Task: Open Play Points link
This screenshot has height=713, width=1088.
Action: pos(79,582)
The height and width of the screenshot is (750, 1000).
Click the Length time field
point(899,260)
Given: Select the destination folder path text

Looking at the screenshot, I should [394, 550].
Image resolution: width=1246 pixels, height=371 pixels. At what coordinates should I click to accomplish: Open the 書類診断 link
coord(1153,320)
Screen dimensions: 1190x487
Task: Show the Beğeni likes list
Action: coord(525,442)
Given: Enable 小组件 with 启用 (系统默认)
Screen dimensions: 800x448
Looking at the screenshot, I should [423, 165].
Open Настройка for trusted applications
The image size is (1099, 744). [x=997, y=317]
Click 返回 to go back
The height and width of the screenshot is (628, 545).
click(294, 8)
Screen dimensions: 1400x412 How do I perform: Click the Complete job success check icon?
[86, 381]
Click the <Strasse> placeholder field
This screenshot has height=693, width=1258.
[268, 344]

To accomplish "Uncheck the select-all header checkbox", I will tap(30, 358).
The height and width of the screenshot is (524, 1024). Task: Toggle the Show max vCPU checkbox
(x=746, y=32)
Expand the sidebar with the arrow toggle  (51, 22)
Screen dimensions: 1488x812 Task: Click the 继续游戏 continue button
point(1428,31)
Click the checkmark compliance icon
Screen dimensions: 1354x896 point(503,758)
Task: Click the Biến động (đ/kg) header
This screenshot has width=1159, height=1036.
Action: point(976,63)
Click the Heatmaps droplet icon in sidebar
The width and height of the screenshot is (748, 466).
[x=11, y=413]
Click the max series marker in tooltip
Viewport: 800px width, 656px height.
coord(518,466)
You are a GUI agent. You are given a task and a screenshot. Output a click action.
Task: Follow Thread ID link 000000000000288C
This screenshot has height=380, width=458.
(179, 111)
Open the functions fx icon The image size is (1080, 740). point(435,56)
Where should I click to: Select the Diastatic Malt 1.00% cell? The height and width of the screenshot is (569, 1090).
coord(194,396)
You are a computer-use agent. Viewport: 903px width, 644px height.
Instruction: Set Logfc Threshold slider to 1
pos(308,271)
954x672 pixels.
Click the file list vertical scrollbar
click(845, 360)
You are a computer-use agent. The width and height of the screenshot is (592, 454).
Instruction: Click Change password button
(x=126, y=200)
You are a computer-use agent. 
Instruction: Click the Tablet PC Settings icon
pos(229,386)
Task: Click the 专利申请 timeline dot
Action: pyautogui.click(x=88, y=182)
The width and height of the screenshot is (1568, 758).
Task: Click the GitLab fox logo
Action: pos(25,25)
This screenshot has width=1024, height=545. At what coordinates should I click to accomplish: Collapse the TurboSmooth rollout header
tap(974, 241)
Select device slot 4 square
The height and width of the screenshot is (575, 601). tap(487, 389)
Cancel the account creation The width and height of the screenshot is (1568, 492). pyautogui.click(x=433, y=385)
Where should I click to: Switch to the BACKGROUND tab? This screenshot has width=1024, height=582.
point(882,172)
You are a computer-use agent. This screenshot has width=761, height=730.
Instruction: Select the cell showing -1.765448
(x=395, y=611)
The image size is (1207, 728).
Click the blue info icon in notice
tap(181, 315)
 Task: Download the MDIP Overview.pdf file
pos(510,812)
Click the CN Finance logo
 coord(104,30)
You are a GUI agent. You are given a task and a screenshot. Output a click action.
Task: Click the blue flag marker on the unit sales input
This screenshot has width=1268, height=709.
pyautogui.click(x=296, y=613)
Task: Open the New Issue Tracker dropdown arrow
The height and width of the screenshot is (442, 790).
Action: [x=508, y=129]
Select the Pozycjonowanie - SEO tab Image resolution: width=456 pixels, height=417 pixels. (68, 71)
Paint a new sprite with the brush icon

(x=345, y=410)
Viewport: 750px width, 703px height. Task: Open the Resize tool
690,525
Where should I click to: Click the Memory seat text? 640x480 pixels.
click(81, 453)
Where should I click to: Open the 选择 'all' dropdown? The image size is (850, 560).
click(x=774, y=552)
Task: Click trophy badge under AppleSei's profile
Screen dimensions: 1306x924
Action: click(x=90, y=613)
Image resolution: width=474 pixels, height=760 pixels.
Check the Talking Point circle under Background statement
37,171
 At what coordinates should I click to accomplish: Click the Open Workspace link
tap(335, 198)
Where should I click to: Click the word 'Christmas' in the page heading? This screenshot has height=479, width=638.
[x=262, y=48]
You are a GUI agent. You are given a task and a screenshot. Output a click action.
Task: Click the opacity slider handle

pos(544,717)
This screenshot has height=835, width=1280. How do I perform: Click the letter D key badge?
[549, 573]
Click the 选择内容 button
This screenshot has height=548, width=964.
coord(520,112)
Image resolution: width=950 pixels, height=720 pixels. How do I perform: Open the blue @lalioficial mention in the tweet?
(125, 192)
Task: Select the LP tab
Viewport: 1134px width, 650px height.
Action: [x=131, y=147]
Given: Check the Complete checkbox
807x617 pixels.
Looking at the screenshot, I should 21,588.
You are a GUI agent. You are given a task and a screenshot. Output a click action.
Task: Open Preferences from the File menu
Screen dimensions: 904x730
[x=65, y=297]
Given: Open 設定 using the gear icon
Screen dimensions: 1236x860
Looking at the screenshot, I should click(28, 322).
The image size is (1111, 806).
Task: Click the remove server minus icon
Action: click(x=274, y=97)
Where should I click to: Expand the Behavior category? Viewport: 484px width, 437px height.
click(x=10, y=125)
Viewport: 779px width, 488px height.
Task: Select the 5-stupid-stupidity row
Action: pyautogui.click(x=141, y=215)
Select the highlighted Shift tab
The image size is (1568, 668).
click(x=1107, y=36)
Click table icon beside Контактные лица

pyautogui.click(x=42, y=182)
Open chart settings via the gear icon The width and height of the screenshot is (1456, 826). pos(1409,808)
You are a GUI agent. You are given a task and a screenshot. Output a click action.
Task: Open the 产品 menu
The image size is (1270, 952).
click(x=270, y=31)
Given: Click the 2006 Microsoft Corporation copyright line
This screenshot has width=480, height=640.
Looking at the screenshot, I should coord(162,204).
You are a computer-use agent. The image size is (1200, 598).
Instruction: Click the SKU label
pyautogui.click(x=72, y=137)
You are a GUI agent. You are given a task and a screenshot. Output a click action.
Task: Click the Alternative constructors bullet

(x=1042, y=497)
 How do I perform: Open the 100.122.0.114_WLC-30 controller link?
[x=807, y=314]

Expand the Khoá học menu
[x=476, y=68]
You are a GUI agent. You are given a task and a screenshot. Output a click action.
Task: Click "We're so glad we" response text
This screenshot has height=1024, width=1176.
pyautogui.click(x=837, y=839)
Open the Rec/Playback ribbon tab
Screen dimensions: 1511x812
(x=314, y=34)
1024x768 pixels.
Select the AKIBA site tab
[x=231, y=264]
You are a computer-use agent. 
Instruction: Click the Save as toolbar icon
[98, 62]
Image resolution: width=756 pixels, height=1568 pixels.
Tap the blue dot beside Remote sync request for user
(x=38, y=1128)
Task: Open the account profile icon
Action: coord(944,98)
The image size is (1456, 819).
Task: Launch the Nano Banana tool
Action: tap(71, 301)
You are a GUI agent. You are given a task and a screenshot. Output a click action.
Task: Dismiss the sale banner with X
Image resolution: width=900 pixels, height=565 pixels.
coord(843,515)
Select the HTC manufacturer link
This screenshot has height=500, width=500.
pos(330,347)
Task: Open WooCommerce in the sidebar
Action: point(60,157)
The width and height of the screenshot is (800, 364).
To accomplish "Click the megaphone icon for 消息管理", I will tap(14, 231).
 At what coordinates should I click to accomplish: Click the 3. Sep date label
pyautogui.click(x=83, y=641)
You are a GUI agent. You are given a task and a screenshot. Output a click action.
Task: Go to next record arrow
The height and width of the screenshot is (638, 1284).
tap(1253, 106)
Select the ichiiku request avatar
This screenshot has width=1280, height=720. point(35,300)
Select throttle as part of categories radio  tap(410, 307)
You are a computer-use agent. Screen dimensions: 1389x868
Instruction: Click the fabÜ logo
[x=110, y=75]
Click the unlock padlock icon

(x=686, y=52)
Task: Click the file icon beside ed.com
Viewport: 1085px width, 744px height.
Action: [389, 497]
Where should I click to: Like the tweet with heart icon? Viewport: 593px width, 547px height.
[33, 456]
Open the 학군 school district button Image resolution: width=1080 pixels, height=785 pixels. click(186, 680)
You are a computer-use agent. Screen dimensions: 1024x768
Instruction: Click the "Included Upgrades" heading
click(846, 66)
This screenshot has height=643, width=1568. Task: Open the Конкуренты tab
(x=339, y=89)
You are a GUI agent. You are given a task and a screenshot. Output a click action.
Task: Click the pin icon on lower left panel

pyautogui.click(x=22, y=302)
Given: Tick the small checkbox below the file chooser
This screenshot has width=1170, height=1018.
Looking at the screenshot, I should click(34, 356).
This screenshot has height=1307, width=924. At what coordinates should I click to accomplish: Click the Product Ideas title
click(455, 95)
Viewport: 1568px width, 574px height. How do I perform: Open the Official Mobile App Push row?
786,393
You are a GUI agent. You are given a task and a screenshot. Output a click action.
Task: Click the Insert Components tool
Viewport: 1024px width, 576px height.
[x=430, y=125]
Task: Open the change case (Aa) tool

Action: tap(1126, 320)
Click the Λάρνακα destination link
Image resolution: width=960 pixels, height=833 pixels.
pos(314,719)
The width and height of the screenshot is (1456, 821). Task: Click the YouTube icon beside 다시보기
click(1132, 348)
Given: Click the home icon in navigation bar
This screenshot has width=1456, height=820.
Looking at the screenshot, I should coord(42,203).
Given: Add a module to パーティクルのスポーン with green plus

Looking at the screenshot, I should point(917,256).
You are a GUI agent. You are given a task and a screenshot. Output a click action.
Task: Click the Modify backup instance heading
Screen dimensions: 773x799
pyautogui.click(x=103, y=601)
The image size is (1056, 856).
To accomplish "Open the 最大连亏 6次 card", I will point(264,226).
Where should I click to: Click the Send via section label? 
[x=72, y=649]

Task objective: Return only the number of lines in the data that hold the string "computer".

Solution to this problem: 8